For many years, MAC Address Randomization was slated as the next big thing for protecting user privacy on the modern Internet.
The standard, which works by deploying a new MAC address to a device in order to break down user tracking attempts, is still under development at the IEEE (Institute of Electrical and Electronics Engineers) and has already passed a few security tests.
Now, four scholars from the US Naval Academy say they've managed to track 100% of all test smartphones, despite the devices using randomized MAC addresses.
The technique worked across all tested manufacturers, and the researchers say this was possible because of a previously unknown flaw in the way wireless chipsets handle low-level control frames.

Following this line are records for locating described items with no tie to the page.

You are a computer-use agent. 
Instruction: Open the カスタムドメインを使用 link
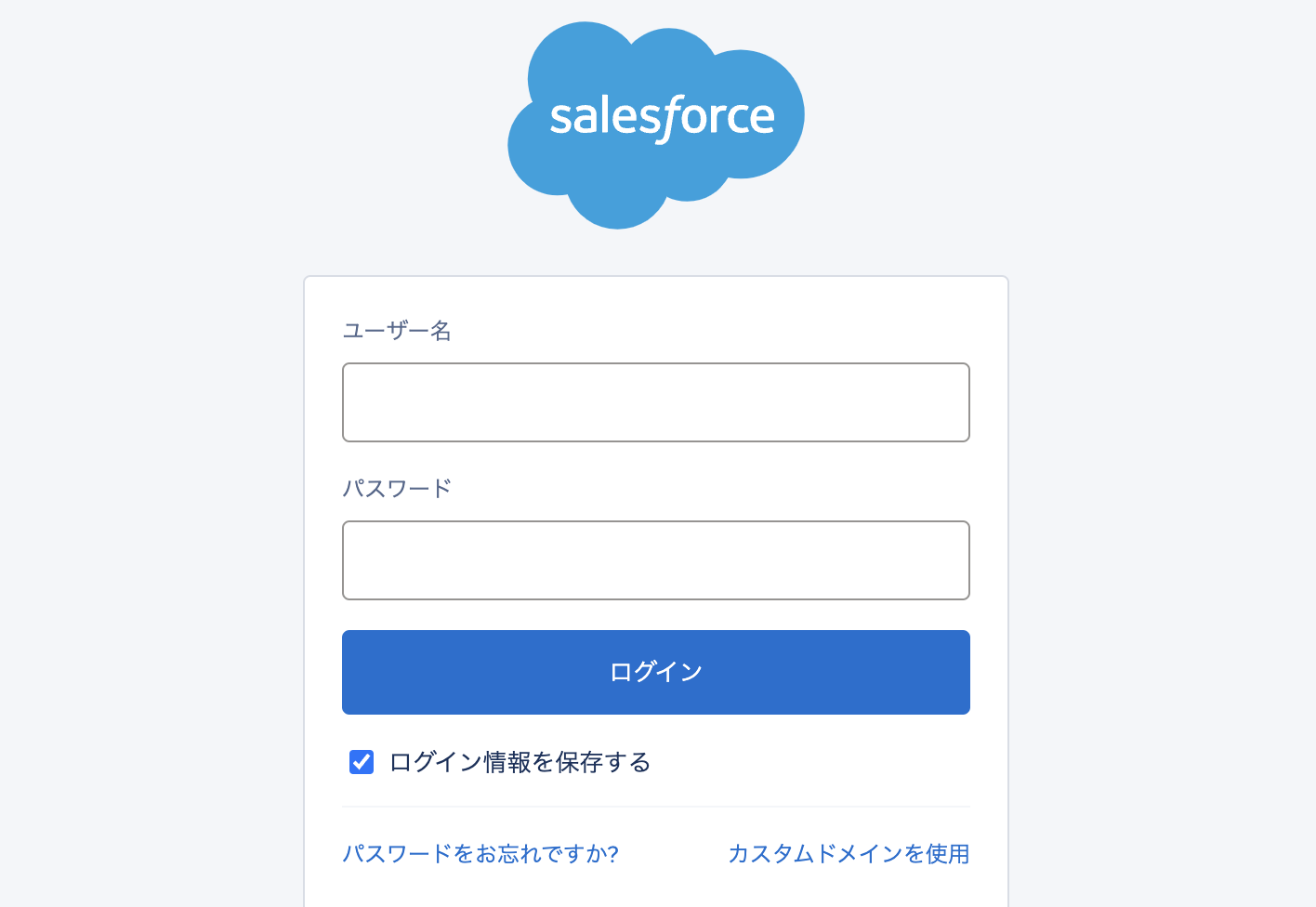849,853
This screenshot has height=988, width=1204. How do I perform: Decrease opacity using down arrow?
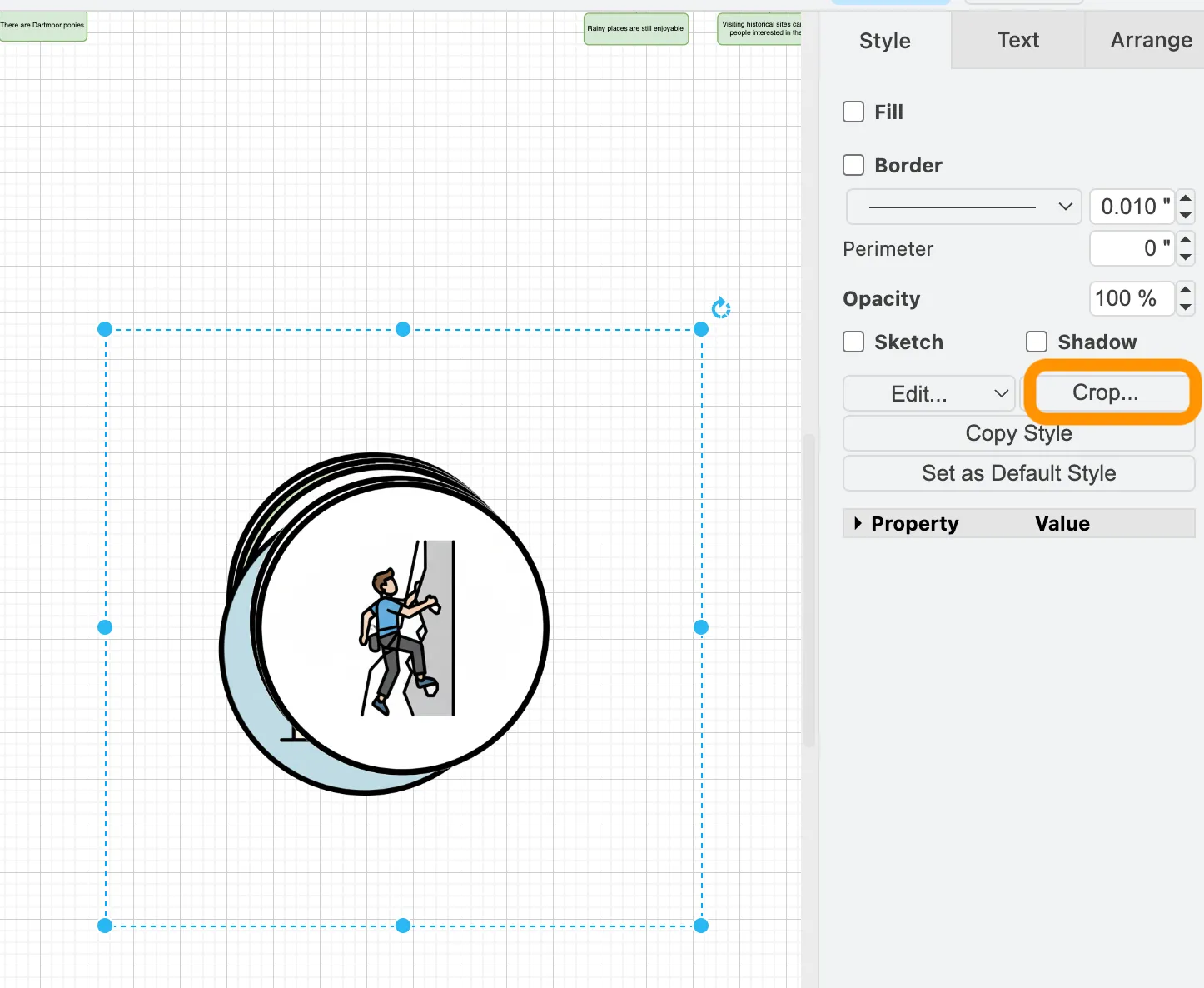coord(1186,307)
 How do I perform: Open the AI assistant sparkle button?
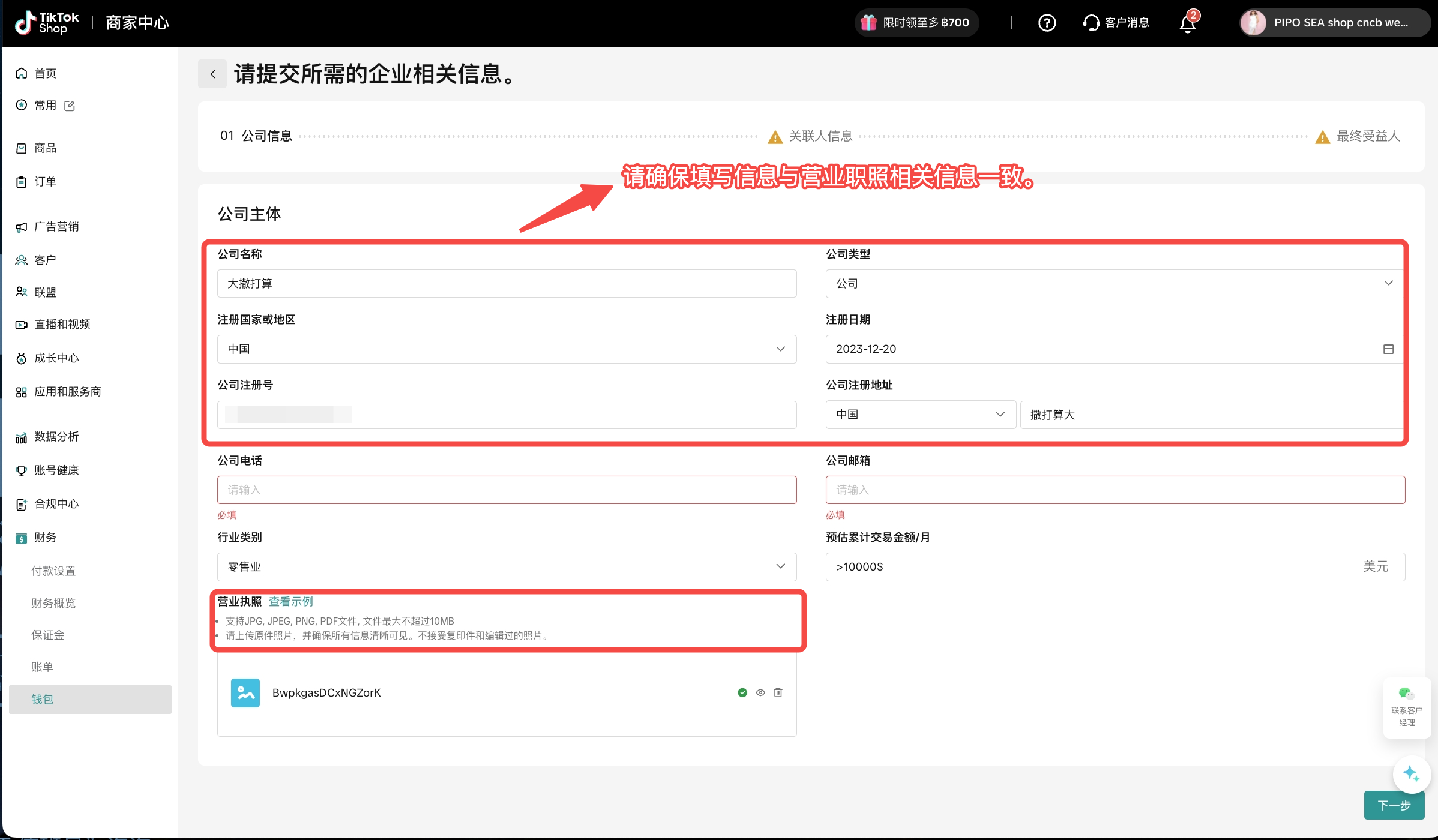[1411, 774]
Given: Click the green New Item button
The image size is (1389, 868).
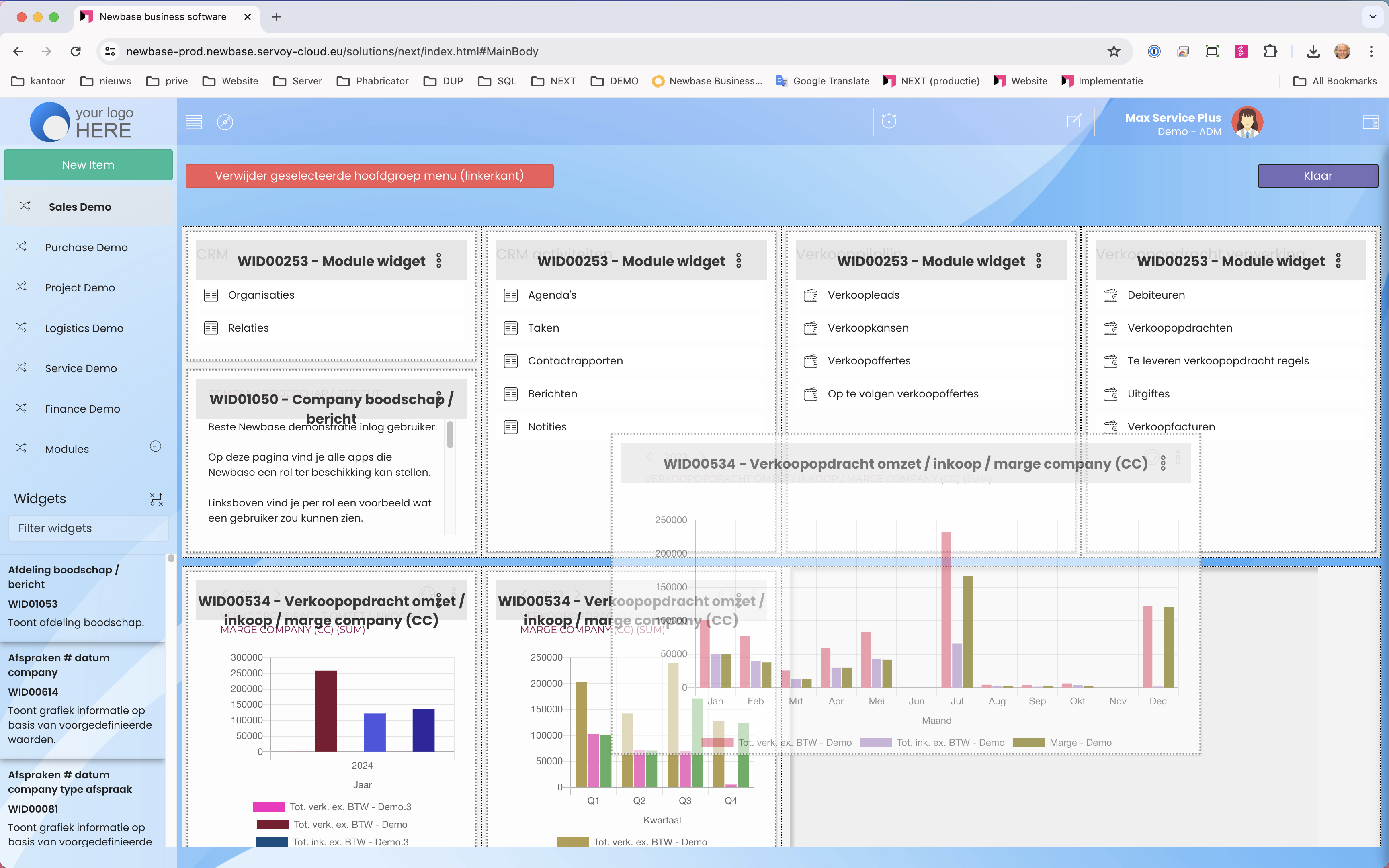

Their work was based on previous research released in 2016 by researchers from Belgium and France, who used a similar technique to track 50% of tested smartphones, despite using MAC address randomization.
The Naval Academy researchers say "adoption of this technology, however, has been sporadic and varied across device manufacturer."
For example, Apple introduced support for MAC address randomization in 2014, with the release of iOS 8, but later broke it last year, with the release of iOS 10.
Because researchers couldn't peek into iOS' source code, they can't tell what Apple did exactly, but they say that before iOS 10, Apple had implemented MAC address randomization much better than Android devs.
For its part, Google similarly introduced support for the standard in 2014, with the release of Android 6 (Marshmallow), and later backported the feature to Android 5 (Lollipop).
Despite the different ways of handling MAC address randomization in each OS, researchers said devices answered with specific packets (control frames) when they performed a specific request.
To protect against attacks on MAC address randomization, researchers recommend a stricter policies when handling MAC address randomization operations. Some recommendations are included at the end of their research paper, titled "A Study of MAC Address Randomization in Mobile Devices and When it Fails."